Tori Tsui is a Hong Kong climate justice activist and writer who currently resides in Bristol, England.

Early life and education 
Tsui was born in New Zealand and grew up in Hong Kong.

She graduated in 2015 with a Master of Research in Ecology, Evolution and Conservation at  Imperial College London. A year after graduating, Tsui moved to Bristol to work in the natural history documentary industry.

Activism 
Tsui was involved initially in extinction rebellion and after creating media on the biodiversity crisis the creative director of Stella McCartney invited Tsui to be part of McCartney's global fall/winter campaign. The campaign, entitled ‘Agents of Change’,  featured Jane Goodall, Amber Valletta and Jonathan Safran Foer.

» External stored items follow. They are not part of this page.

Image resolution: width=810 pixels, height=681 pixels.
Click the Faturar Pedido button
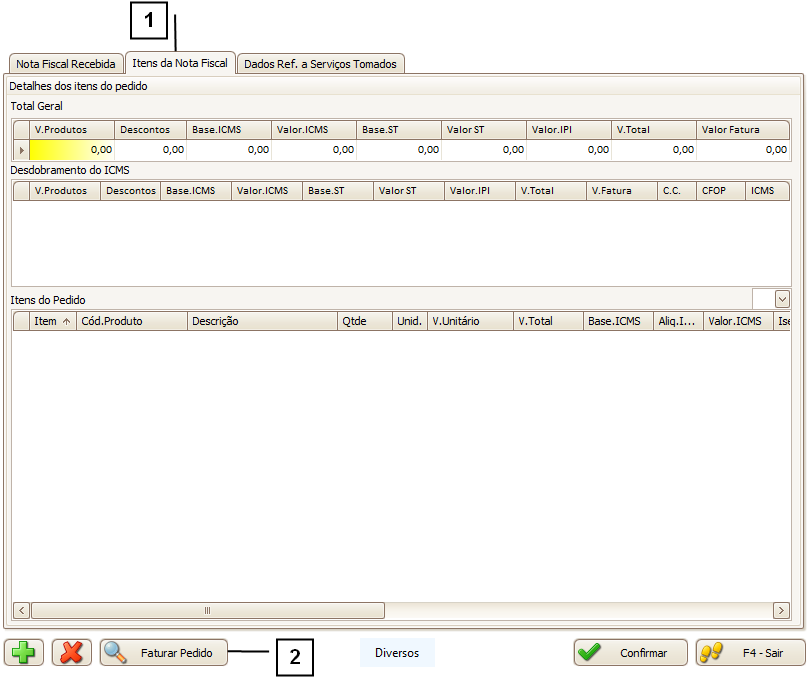tap(164, 653)
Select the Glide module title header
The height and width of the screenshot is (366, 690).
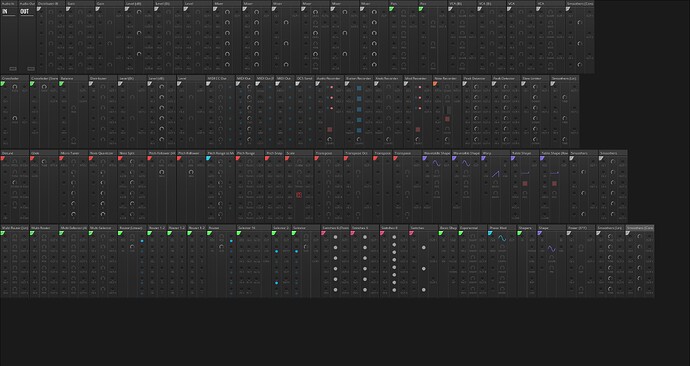pos(44,153)
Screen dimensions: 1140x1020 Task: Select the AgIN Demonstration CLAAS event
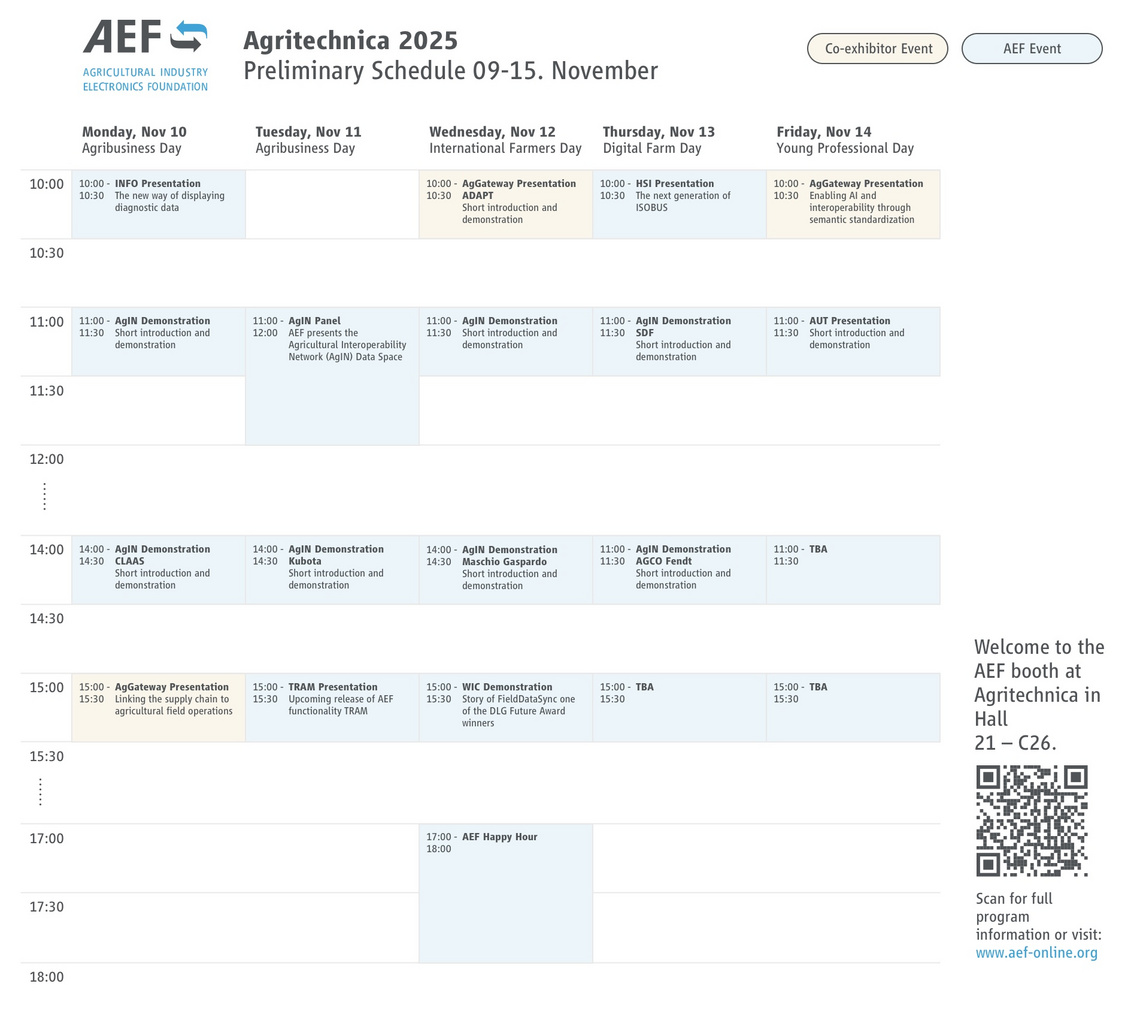coord(158,569)
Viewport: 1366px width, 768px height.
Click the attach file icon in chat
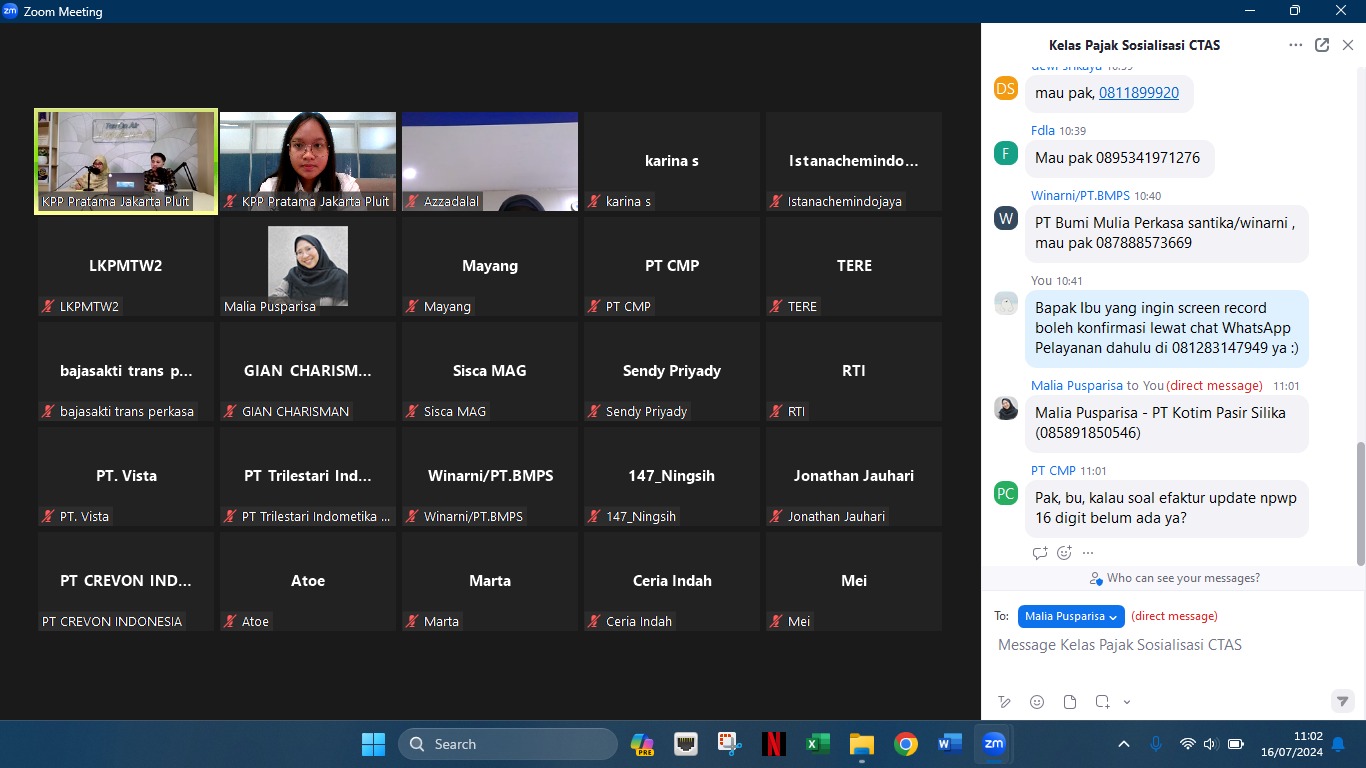coord(1070,702)
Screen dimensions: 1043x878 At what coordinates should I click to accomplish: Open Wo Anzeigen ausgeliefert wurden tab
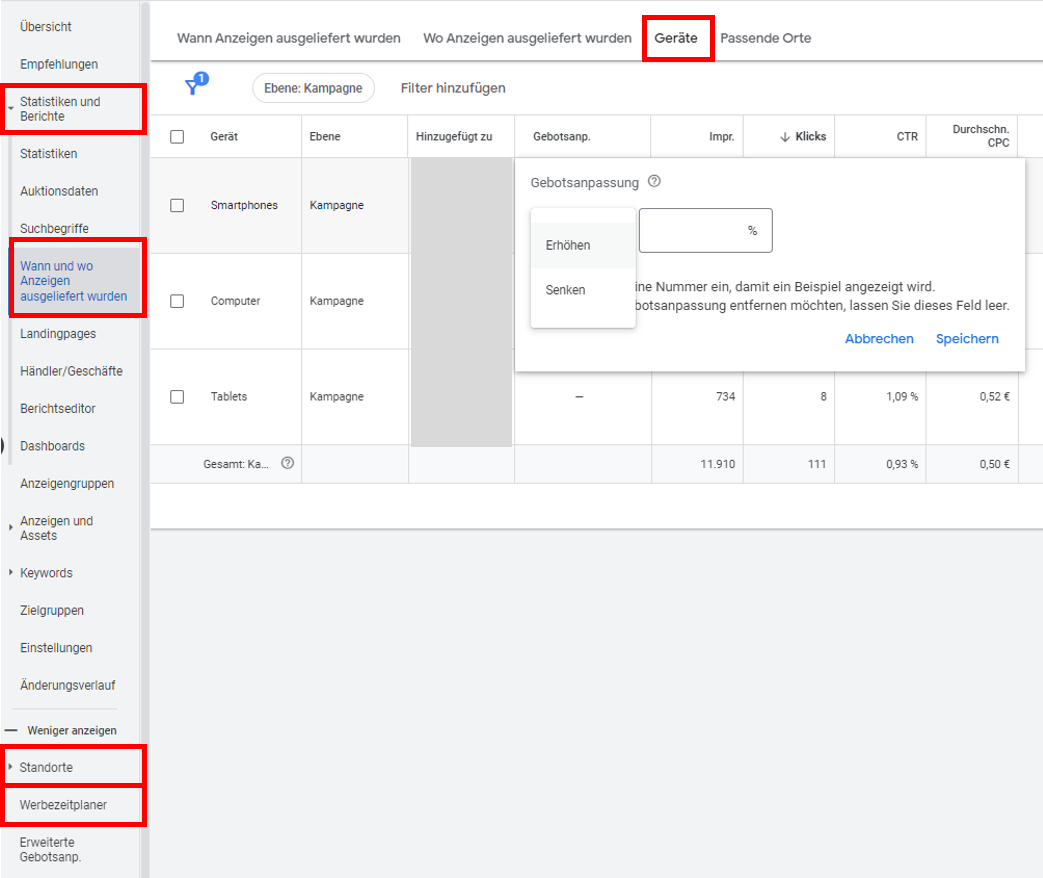(527, 38)
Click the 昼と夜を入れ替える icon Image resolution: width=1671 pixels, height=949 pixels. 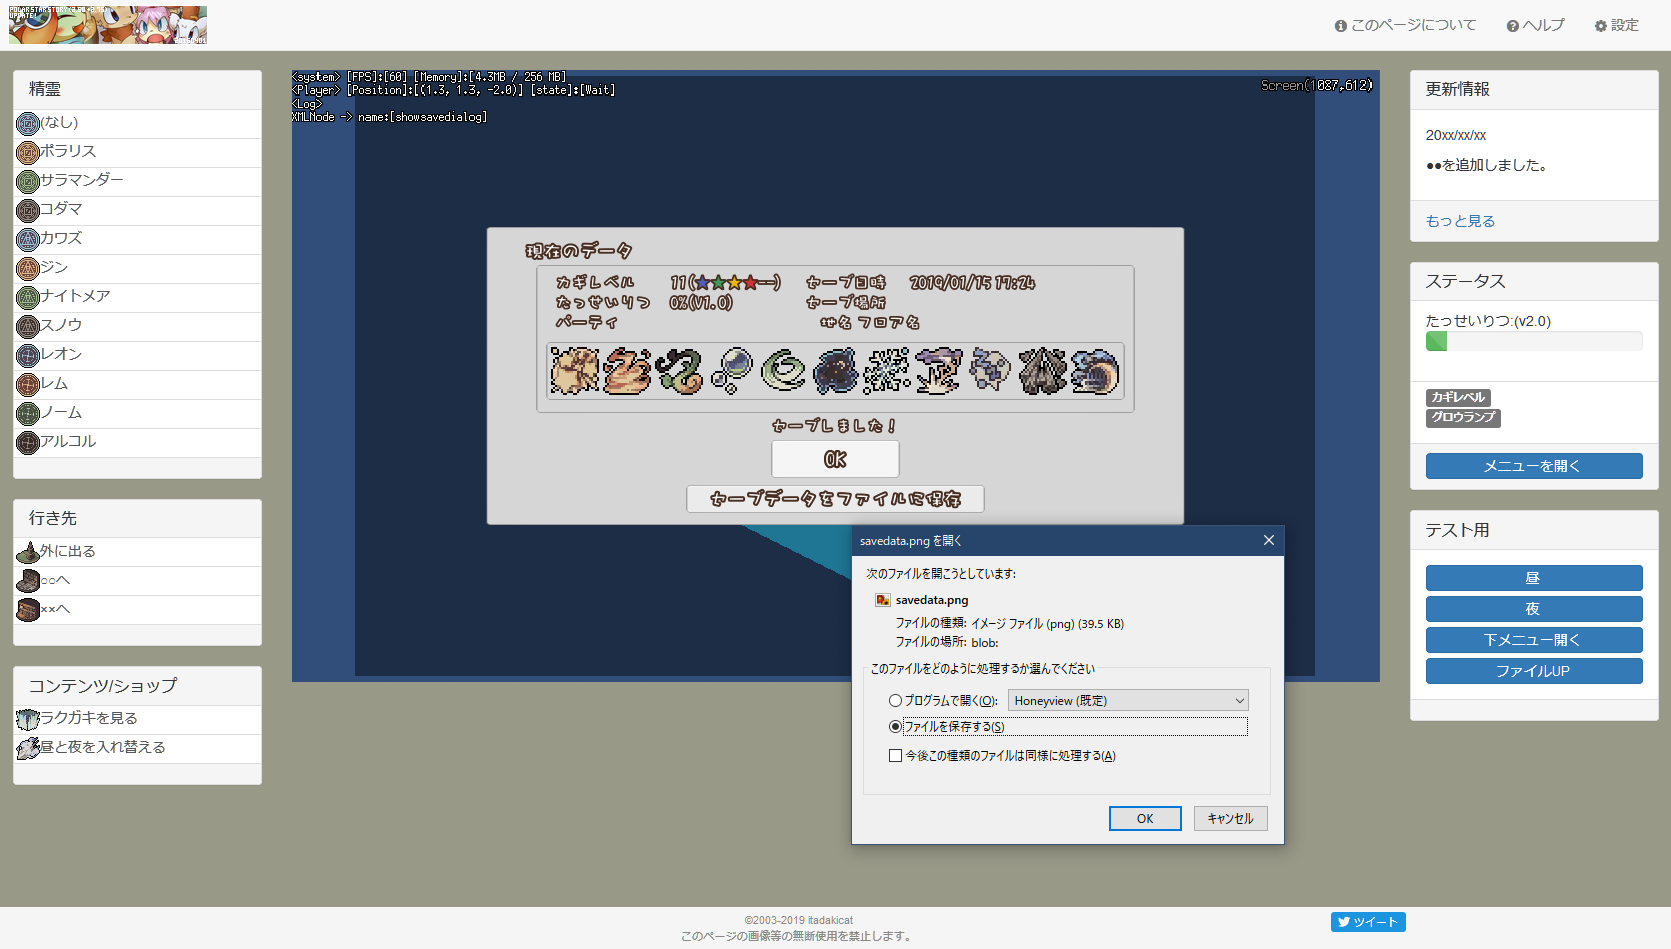pos(28,748)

McCartney subsequently sponsored Tsui to sail across the Atlantic to COP25 as part of Sail To The COP - a think tank initiative involving 36 youths to attend the 2019 United Nations Climate Change Conference in Santiago, Chile. Due to civil unrest in Chile, the event was relocated to Madrid. While in Martinique, the delegates worked remotely on COP25.  The ship finally docked in Cartagena.

While in Colombia, Tsui spent three months facilitating a new project called Sail for Climate Action. The project's purpose was to bring Latin American, Indigenous and Caribbean youth activists to attend the United Nations Climate Change Intersessional SB52 in Bonn, Germany.
In Cartagena, Tsui was invited to replace David Wallace-Wells at the Hay Festival in a panel discussion on climate change.

Later, Sail for Climate Action was rebranded to Unite for Climate Action. The project collaborated with the German Ministry in 2020.

In 2021, Tsui launched the Pass the Mic initiative with Dominique Palmer, Frances Fox, George Steedman Jones and Elijah Mckenzie-Jackson called Pass the Mic as a way to shed light on the climate crisis. The campaign was focused on targeting brands, figures and organisation to give the frontline climate activist and people affected by the climate change.

Tsui has also spoken out on the #StopCambo Campaign against North Sea oil and gas in decision making spaces, leading a protest against Ben Van Beurden at TED Countdown in Edinburgh. Later that year she attended the 2021 United Nations Climate Change Conference. Emma Watson invited Tsui to participate in a New York Times climate hub event alongside Amanda Gorman, Malala Yousafzai, Greta Thunberg, Vanessa Nakate, Dominique Palmer, Mya-Rose Craig, Viviam Villafana and Daphne Frias.

In 2022, Tsui featured in the Billie Eilish documentary on climate change alongside Billie Eilish, Maggie Baird, Finneas O'Connell,Vivienne Westwood, Vanessa Nakate and Yungblud.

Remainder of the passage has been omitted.